Here's the question you clicked on:
123goldie
How do you complete the square?
I mean with like quadratic equations...
u add square of half the coefficient of x to both sides.....
if u give a question I can explain..
in algebra we are given an equation; quadratic in nature usually; and in order to "complete the square" we can look to geometry: for instance: x^2 +6x + ??? completes the square set it up like this \begin{array}c &&&6/2\ xs\\ &x^2&x&x&x\\ &x&1&2&3\\ 6/2\ xs&x&4&5&6\\ &x&7&8&9\\ \end{array} it take an additional 9 pieces to "complete" the square
while the geometry is useful to describe what a "complete square" square is; it impractical to use all the time; so we take our lead from it and abstractly construct our square with half of our "x" coefficient; and square it
example: you have x^2 + 10x + C you want to find C. just simply solve this equation: \[10x = 2x*\sqrt{C}\] i mean, you have to match the second term with this expression ( 2x*sqrt(C) )

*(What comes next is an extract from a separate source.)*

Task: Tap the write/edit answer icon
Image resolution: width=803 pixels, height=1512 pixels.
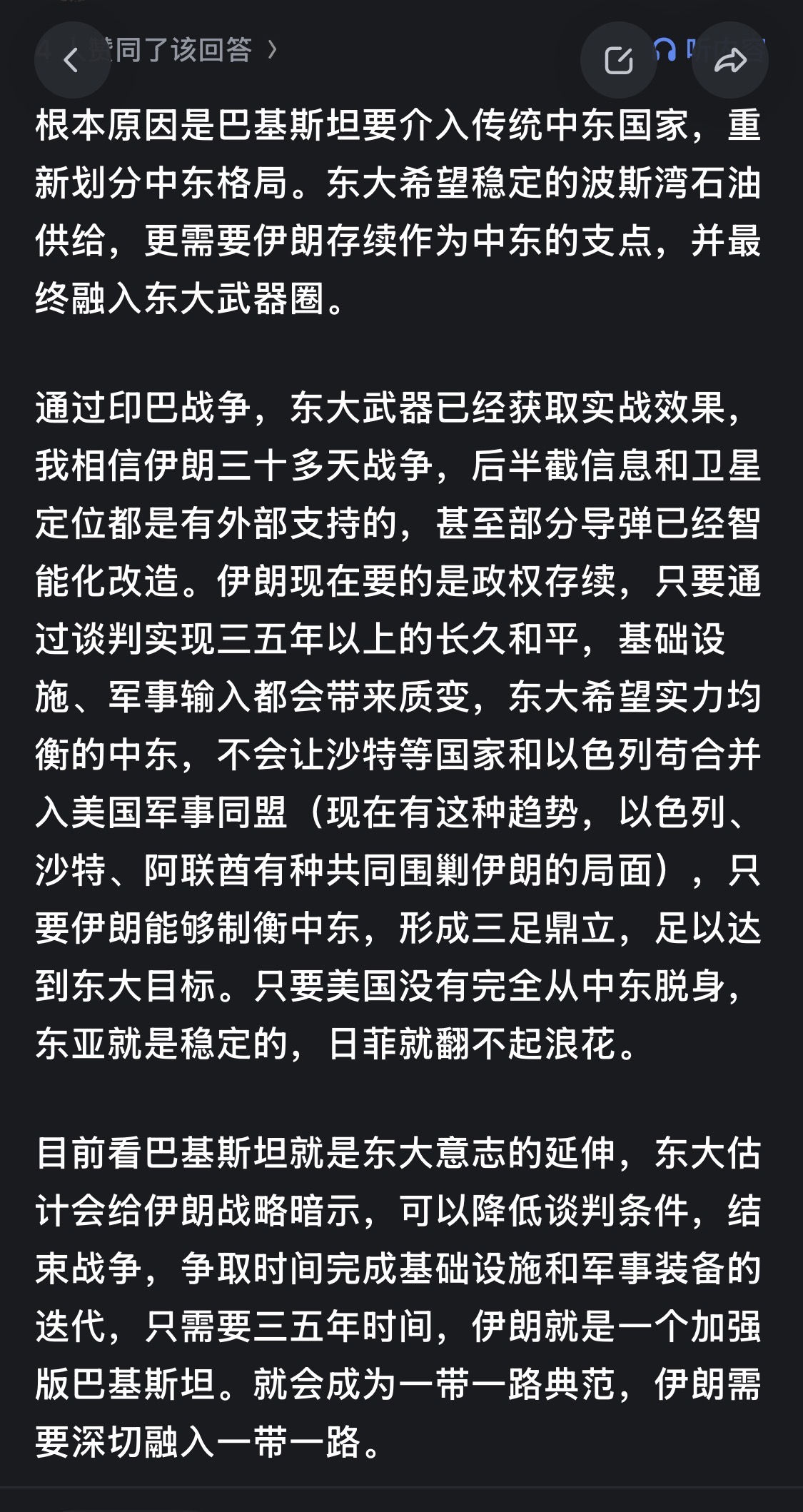Action: [618, 61]
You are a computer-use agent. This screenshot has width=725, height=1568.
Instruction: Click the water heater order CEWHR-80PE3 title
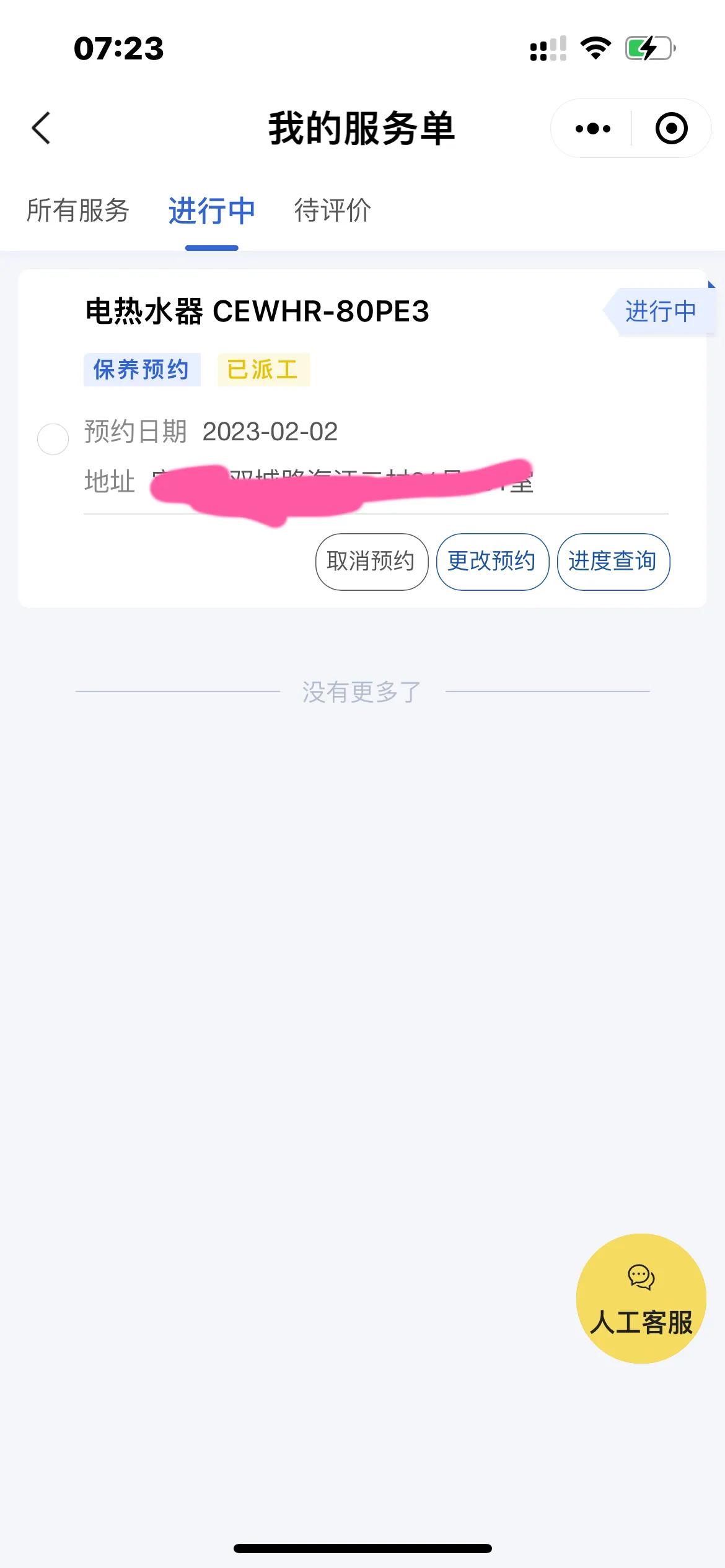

it will give you C = 25. Thats the number you were looking for ;)
I've found this out by myself when i was in college. It was very useful for my advanced math classes
I've found this out by myself when i was in college. It was very useful for my advanced math classes
25 = 5² which is square of half of the coefficient of x as I said !!!
well.. here is the proof of what you said then. only words doesnt mean anything :p
could I have another example?
Just to get it in my brain :)
abstract: ax^2 +bx +c c = (b/2)^2
x^2 + 4x + C 4x = 2x*sqrt(C) 2 = sqrt(C) C = 4 so: x^2 + 4x + 4 = perfect square
thats if a=1 i believe